If the rank of X is p and the rank of [X:Z] is r then the effective
number of parameters in the linear predictor for the penalized least
squares fit is somewhere between p and r.  One way of defining the
effective number of parameters is as the trace of the hat matrix for
the penalized least squares problem.  This number will change as the
variance components change and is usually evaluated at the estimates
of the variance components.  This is exactly what Spiegelhalter, Best,
Carlin and van der Linde (JRSSB, 64(4), 583-639, 2002) define to be
their p_D for this model.  The next release of the lme4/Matrix
packages will include an extractor function to evaluate the trace of
the hat matrix for a fitted lmer model, using an algorithm due to
Jialiang Li.

This effective number of parameters in the linear predictor is like
the degrees of freedom for regression.  In the limiting cases it is
exactly the degrees of freedom for regression.  One might then argue
that the degrees of freedom for residuals would be n - hat trace and
use this for the denominator degrees of freedom in the F ratios.
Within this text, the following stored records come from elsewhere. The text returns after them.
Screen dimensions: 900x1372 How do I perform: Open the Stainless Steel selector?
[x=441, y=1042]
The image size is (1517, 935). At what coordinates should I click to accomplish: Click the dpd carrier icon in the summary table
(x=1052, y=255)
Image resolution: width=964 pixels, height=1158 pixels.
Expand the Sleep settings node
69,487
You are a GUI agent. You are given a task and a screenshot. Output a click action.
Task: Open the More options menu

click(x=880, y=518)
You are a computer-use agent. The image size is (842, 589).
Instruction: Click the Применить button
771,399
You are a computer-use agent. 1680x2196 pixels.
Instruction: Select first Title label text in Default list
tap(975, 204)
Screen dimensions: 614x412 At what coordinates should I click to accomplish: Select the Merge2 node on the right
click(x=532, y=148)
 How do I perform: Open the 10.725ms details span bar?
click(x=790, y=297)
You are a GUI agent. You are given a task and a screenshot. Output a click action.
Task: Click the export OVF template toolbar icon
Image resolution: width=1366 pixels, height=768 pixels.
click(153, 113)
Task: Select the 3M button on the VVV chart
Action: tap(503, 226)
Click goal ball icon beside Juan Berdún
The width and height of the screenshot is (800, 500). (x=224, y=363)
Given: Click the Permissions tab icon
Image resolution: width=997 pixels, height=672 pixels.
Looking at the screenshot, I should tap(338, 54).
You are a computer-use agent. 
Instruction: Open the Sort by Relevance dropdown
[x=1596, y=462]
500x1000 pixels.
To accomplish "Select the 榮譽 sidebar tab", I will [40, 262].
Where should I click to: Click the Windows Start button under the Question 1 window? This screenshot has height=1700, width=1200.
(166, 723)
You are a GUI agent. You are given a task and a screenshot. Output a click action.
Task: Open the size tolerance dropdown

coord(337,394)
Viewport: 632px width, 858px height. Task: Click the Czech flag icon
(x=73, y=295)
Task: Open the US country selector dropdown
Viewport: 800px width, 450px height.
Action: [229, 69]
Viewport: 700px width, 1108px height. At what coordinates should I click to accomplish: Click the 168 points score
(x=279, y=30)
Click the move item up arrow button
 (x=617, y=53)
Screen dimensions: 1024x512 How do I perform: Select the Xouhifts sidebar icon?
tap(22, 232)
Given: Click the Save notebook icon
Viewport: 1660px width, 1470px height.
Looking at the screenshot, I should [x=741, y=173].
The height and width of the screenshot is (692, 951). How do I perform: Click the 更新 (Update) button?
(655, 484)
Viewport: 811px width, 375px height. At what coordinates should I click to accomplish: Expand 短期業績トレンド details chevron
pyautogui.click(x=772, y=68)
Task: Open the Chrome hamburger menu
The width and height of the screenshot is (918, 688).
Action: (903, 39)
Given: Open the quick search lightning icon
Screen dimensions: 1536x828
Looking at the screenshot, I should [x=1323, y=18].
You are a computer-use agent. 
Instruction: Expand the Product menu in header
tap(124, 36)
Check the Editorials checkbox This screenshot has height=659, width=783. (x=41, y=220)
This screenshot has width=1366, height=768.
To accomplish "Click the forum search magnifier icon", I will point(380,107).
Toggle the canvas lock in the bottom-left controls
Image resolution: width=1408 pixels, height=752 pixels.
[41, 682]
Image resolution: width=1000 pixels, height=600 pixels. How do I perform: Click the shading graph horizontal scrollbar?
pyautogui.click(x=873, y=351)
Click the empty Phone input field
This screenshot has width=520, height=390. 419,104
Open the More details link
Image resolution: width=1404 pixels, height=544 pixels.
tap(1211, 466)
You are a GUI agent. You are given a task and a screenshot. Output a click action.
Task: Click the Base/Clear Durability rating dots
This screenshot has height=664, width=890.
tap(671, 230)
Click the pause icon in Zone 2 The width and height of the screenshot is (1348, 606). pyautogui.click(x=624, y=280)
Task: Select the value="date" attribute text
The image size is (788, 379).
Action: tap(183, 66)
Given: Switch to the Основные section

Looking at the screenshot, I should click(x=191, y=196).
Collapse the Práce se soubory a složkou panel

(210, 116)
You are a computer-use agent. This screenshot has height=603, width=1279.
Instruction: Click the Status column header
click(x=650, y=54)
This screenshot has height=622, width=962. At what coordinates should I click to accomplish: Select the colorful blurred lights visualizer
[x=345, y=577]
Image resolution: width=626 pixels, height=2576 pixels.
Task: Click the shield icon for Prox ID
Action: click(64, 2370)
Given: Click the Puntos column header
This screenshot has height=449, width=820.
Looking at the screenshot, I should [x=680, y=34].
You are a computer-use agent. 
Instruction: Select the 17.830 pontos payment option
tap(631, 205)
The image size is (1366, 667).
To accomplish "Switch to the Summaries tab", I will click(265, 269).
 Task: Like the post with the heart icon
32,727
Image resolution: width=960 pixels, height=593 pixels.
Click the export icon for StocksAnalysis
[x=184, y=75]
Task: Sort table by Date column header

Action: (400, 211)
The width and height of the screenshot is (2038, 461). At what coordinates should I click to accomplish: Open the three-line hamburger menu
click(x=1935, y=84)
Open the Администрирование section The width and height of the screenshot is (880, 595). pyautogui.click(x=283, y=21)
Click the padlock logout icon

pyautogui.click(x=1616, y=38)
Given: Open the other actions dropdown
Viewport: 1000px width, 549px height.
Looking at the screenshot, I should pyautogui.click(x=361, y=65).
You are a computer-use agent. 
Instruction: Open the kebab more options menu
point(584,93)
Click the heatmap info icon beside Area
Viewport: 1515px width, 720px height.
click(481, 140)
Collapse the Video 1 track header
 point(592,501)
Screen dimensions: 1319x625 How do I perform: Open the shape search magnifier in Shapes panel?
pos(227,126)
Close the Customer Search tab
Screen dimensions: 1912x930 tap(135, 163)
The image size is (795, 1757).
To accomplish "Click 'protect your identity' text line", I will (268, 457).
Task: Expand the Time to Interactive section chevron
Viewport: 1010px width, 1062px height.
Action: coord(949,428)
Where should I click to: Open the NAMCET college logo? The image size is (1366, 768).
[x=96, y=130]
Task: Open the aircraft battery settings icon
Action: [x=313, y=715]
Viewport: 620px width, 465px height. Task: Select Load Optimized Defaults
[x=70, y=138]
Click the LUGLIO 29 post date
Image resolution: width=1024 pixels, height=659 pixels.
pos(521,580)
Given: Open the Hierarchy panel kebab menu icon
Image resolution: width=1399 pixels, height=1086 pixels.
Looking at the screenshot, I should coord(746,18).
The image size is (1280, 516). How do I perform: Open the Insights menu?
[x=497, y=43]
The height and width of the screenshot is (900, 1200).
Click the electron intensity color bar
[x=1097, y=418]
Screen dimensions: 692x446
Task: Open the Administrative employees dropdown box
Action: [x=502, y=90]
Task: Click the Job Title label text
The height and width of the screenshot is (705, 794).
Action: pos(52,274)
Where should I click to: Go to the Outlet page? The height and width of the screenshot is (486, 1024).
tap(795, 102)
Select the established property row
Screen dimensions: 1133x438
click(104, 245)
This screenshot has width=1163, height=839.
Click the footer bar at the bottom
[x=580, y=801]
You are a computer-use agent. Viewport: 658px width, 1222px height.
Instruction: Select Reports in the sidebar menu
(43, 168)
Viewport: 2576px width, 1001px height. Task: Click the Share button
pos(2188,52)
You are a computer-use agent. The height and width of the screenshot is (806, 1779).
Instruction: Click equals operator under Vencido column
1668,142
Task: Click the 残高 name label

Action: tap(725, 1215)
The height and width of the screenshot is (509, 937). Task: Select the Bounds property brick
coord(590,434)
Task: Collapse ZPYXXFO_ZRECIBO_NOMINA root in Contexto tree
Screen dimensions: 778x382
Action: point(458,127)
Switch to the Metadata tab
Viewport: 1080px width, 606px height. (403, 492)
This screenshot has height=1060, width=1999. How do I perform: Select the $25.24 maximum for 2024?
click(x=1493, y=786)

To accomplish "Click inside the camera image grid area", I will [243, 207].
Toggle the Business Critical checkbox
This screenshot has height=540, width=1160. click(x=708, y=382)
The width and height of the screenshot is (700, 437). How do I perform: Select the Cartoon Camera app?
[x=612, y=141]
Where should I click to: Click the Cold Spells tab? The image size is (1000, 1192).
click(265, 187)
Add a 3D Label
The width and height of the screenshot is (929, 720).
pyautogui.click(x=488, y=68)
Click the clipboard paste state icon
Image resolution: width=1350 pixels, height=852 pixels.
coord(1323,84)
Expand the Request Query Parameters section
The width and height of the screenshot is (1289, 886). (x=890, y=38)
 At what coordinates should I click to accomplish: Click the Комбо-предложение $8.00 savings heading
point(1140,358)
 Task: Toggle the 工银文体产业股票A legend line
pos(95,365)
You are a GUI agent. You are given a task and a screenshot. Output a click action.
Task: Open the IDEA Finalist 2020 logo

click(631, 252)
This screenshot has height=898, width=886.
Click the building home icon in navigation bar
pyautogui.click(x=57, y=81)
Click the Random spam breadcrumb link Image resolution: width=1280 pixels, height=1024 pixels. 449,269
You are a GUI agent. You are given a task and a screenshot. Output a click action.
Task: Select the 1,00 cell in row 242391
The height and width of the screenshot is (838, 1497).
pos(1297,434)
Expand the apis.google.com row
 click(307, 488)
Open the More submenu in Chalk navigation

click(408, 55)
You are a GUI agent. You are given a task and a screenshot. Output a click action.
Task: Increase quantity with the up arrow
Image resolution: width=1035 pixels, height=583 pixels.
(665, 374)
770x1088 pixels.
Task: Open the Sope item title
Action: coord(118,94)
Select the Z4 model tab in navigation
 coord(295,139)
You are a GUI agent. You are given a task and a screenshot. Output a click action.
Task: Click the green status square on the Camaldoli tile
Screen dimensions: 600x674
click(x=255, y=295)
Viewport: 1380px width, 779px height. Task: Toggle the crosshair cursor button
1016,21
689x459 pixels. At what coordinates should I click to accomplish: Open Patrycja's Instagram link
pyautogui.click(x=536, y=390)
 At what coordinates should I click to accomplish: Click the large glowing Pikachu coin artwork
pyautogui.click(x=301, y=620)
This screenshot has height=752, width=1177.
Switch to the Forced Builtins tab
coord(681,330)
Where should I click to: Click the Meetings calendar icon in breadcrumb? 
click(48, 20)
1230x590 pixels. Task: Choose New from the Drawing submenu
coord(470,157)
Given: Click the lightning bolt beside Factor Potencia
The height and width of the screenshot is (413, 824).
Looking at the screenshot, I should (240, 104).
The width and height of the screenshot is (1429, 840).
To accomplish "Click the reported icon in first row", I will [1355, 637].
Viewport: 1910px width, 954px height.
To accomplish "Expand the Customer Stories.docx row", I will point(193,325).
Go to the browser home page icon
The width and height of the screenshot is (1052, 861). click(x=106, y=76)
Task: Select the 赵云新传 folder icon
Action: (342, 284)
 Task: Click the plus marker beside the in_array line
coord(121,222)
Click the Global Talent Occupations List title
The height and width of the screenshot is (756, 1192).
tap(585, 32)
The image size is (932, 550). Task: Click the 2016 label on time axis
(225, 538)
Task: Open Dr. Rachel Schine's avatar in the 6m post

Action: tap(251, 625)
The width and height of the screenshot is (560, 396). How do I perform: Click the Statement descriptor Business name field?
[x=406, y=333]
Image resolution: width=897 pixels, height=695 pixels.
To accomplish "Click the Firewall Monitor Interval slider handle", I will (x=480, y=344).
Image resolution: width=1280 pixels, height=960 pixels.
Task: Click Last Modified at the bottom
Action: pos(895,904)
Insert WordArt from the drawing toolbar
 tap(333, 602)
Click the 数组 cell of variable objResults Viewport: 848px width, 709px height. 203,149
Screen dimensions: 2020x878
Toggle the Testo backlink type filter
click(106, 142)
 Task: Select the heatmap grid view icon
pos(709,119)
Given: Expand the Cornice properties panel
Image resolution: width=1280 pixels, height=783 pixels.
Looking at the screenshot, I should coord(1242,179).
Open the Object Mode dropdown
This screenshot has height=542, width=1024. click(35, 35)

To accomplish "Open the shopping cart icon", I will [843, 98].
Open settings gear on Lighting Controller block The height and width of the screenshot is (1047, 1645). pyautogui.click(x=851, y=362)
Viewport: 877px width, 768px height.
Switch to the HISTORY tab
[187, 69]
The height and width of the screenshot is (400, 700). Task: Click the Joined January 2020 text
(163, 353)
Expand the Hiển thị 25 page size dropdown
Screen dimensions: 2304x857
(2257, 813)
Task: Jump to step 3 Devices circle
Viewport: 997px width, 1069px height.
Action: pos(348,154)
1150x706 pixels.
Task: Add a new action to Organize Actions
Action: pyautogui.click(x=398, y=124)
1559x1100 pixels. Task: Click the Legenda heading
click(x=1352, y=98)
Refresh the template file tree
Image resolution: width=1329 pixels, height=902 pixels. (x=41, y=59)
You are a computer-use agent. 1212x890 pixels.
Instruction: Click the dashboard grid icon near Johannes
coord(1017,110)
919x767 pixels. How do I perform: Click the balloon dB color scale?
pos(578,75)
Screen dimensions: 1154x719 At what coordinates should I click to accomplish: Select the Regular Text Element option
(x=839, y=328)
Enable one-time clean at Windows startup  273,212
However,  this number does not vary with the numerator term and many
people will claim that it must.  (I admit to being a bit perplexed as
to why the denominator degrees of freedom should change according to
the numerator term when the denominator of the F ratio itself doesn't
change, but many people insist that this is the way things must be.)

So it is possible to calculate a number that can reasonably be
considered to be the
degrees of freedom for the denominator that is actually used in the F
ratios but this will not correspond to what many people will insist is
the "obviously correct" number of degrees of freedom.